Effective decision making

Sound decision making/problem solving is one of the keys to business success. But all too often I hear industry veterans telling me that “on-the-job training” and “passion” are all you need in this business. Unfortunately, I know plenty of hard-working/passionate hoteliers that have crashed and burned over the years. I suggest that improving cognitive ability (to reason, plan, solve problems, think abstractly, comprehend complex ideas and learn quickly) is the area where more operators could improve. 
 
The easy answer for hotel employers is to hire smarter people. I know that is easier said than done. Clearly, hospitality is an academy industry, where we train a great deal of unskilled labor. The problem is we train them for tasks, but not for thinking. I recommend the following:
  • Use assessment testing as part of your recruitment methodology to measure cognitive ability (there are plenty of smart people who are unskilled at the present time).
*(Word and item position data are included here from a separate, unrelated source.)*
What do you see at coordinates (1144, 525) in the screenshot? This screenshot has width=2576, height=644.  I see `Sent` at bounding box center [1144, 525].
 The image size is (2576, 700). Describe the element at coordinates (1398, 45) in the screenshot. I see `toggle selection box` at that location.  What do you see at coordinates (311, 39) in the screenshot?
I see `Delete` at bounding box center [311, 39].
  • Put prospects through “on-the-job” problem solving to see how they think and react (there are computer programs that can facilitate this if you don’t want to put someone on the floor).
  • Coach all your managers in the hiring process and emphasize smarter is better (the best people attract the best people).
  • Identify for behaviors that include cooperation, persistence, enthusiasm, volunteerism and adherence to rules (research shows these are predictors of cognitive ability as well).
  • Create professional development programming for your people that continues the learning process and makes them smarter (try brainstorming, nominal group technique, Delphi technique, brainwriting and group decision support systems).
Let me leave you with one of the most practical and highly effective techniques for improved problem solving: “devil’s advocacy.” In other words, it is important when generating ideas or solutions also to contemplate their weaknesses. This helps you think objectively and practically about your ideas. Remember the trap: Ideas are like babies — none are as beautiful as your own.